According to Wofford, it was after Wofford and Holderman presented that the Mercer magistrates took action to hire an attorney to look at the interlocal agreement.

Boyle County Treasurer Mary Conley said Mercer County Fiscal Court did not have to take any action concerning the fire alarm system, because the Joint Jail Committee is already authorized to approve such costs and use of the savings account means no additional expenditures are being asked for from Mercer County. Dedman confirmed Thursday that Mercer County Fiscal Court knows no action from it on the fire alarm issue is needed.

The jail savings account currently contains close to $297,000. Conley said Boyle and Mercer counties both put money they receive from the state in “local corrections assistance money” into the savings account each year.

The local corrections assistance funds began coming from the state four years ago, after legislation caused the Department of Corrections to save a large amount of money. Those savings were passed down to the counties, and Boyle and Mercer decided to put their portions into savings, Conley said.

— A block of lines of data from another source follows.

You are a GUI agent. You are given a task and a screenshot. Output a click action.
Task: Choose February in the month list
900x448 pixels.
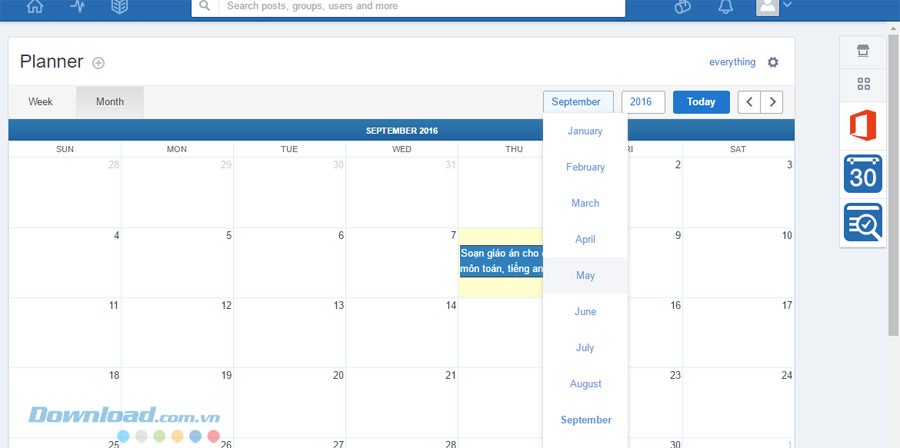(585, 167)
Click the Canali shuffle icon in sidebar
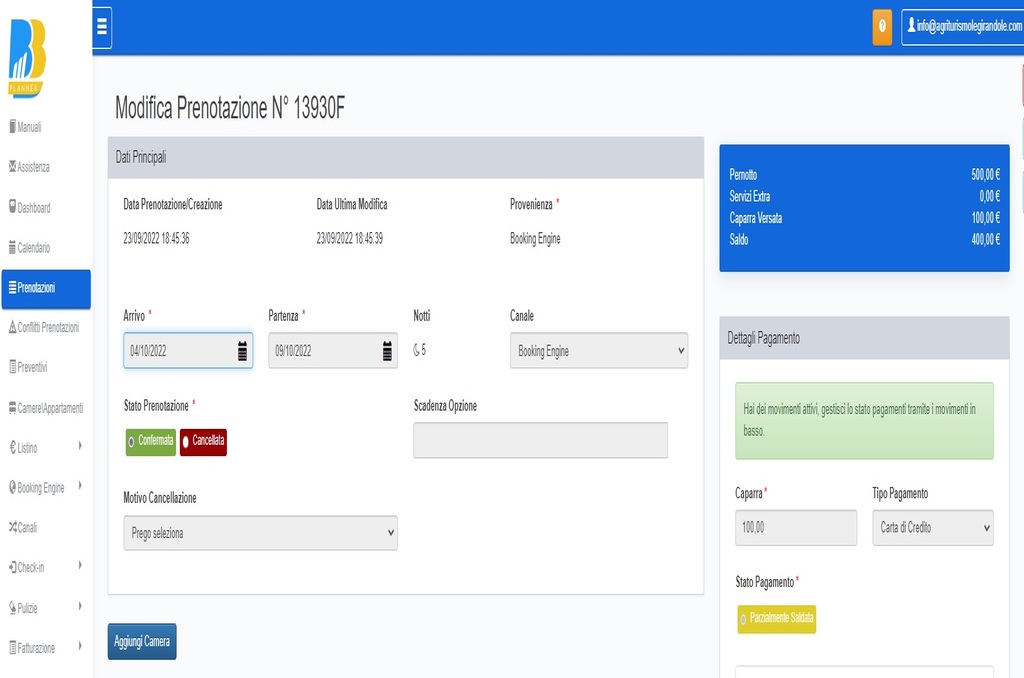The width and height of the screenshot is (1024, 678). point(12,527)
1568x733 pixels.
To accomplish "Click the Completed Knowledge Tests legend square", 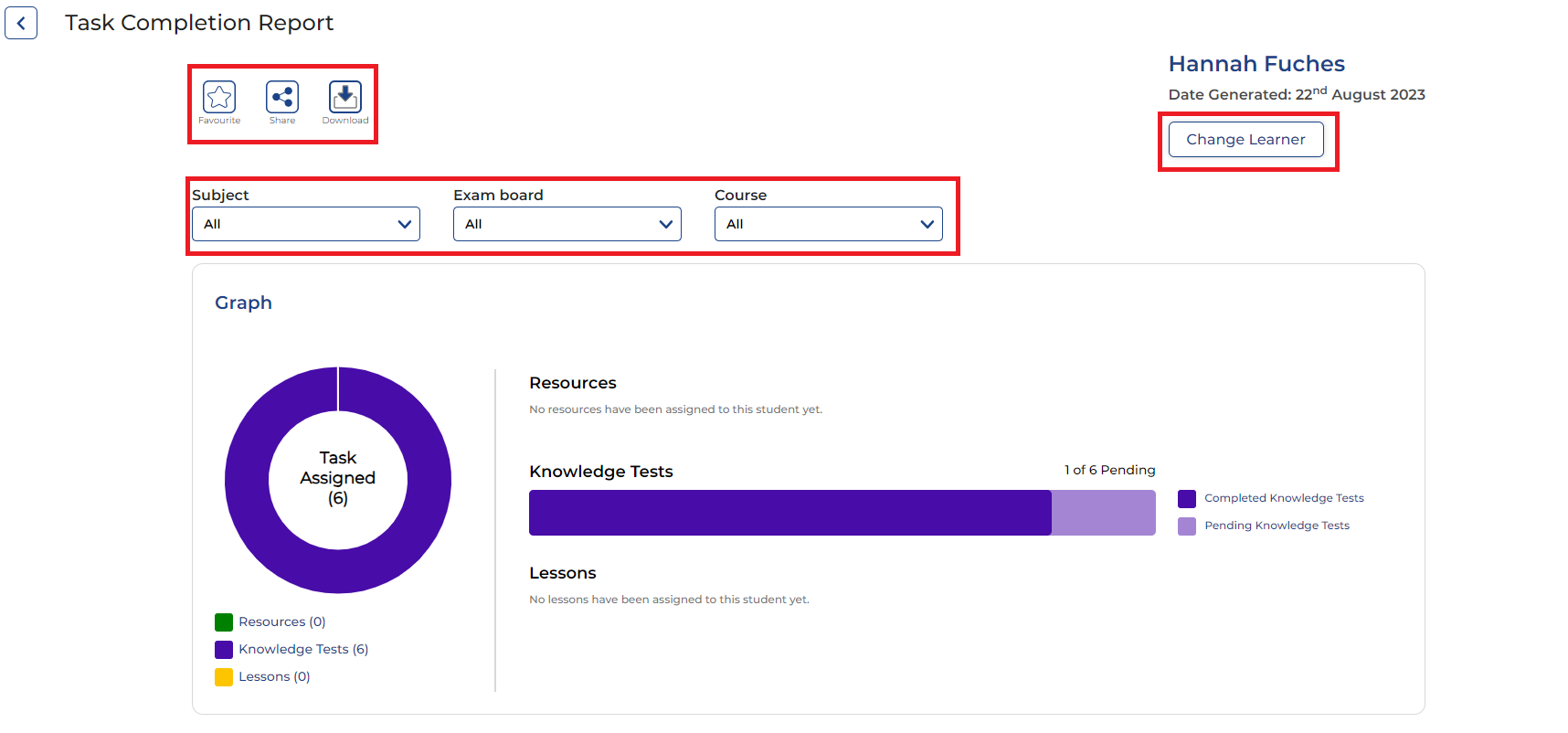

Mercer and Boyle counties have been discussing the cost-sharing parameters of the interlocal jail agreement for months. Mercer County officials have said they don’t believe the current ratio —Mercer pays 35 percent of the jail’s net costs and Boyle County pays 65 percent — is fair.

The interlocal agreement ties how much each county pays to what percentage of the jail’s inmates come from each county. But there’s a minimum level of 35 percent for Mercer County. Mercer’s percentage of inmates has been below 35 percent for years and recent figures have placed it below 30 percent.

Mercer and Boyle officials have said Mercer County is planning to present a proposal for changes to the interlocal agreement, which would alter the cost-sharing ratio. But that proposal has not been presented yet.